И только? И только. Но на первый раз как будто и достаточно.
Об упразднении книгопечатания позаботятся какие-нибудь очередные психопаты.
А там появятся еще какие-нибудь «исты», которые будут доказывать необходимость замены человеческих мозгов бараньими, а за отсутствием последних, – сосновыми стружками.
Важно только начать, как сказал один мудрец, а уж там пойдет и пойдет.
Таким манером, пройдя через этапы всех этих «Ослиных хвостов», «Бубновых валетов», «Бурлюков», «акмеистов» и прочих юродствующих, искусство достигнет своего идеала.
Идеалом этим будет деревянный ящик из-под лимонов или обыкновенный пень, которому начнут поклоняться приверженцы нового течения в искусстве.
Недаром же сами акмеисты удостоверяют, что их девиз – до боли сладкое ощущение собственного незнания.
Как видите, все пошло шиворот навыворот.
Человечество воспиталось на формуле: корень учения горек, а плоды его сладки. У акмеистов как раз наоборот.
Горько всякое познание и только ощущение собственного незнания (невежества?) до боли сладко.
И гениальнейшим из гениальных будет тот, кто во всеуслышание заявит:
Я знаю, что я ничего не знаю!
И напишет «корову» «через ѣ».
Итак, современная литературная нечисть, воспользовавшись тем, что ее наиболее достойных представителей своевременно не засадили в сумасшедший дом, ударилась в сторону акмеизма.
Стих, стиль, язык, рифма и ритм, – все это в поэзии излишний балласт.
«Верхом искусства» являются, стало быть, шедевры Бурлюков, Хлебникова, Маяковского, Крученых.
«Тренетва
Зарошь
Пеязь
Нежва
Новязь»…
Это не бред буйного помешанного, как мы имели неосторожность полагать, – это: Акмеизм.
В одном из «обозрений» имелась шуточная сцена, где юродствующий поэт-декадент с пафосом декламировал:
«Душат негою перила,
Пена, душу мне намыль,
Взор в меня ты свой вперила,
Ты ли, я ли, вы ли, мы ль.

### Исследуемые данные
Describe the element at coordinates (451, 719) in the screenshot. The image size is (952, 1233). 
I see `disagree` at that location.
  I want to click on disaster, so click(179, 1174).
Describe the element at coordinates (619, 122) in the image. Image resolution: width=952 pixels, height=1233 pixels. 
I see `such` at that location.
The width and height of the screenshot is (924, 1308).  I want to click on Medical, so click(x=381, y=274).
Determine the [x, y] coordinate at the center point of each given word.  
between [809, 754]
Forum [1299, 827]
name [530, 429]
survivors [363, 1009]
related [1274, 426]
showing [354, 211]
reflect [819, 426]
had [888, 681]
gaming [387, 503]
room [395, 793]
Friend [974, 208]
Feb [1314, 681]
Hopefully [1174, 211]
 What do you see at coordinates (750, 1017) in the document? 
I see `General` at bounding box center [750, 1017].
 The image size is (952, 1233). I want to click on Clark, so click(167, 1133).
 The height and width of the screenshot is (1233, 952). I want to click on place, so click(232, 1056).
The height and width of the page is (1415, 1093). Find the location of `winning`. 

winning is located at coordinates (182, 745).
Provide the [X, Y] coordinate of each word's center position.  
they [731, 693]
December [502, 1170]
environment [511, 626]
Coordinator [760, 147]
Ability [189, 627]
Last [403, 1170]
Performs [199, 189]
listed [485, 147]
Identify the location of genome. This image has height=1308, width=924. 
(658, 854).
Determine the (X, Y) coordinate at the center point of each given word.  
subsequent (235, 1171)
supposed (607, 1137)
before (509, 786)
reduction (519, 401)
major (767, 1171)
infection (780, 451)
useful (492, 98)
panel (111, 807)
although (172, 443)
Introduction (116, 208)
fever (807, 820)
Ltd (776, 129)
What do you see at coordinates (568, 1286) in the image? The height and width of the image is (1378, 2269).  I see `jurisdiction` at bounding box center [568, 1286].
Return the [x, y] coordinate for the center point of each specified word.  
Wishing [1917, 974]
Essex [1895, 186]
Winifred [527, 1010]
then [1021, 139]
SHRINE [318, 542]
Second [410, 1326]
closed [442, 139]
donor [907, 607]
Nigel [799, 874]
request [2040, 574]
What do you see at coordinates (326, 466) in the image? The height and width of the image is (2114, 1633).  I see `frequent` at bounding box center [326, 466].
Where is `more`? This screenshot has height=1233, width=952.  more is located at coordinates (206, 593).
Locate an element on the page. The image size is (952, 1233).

### Что нужно сделать
#1 Перечислите всё, что в отрывке об акмеизме названо излишним балластом в поэзии.
#2 Верните из отрывка об акмеизме фрагмент, который открывается словами «И только? И» и завершается словами «течения в искусстве.».

### Ответы ниже
#1 Стих, стиль, язык, рифма, ритм.

#2
И только? И только. Но на первый раз как будто и достаточно.
Об упразднении книгопечатания позаботятся какие-нибудь очередные психопаты.
А там появятся еще какие-нибудь «исты», которые будут доказывать необходимость замены человеческих мозгов бараньими, а за отсутствием последних, – сосновыми стружками.
Важно только начать, как сказал один мудрец, а уж там пойдет и пойдет.
Таким манером, пройдя через этапы всех этих «Ослиных хвостов», «Бубновых валетов», «Бурлюков», «акмеистов» и прочих юродствующих, искусство достигнет своего идеала.
Идеалом этим будет деревянный ящик из-под лимонов или обыкновенный пень, которому начнут поклоняться приверженцы нового течения в искусстве.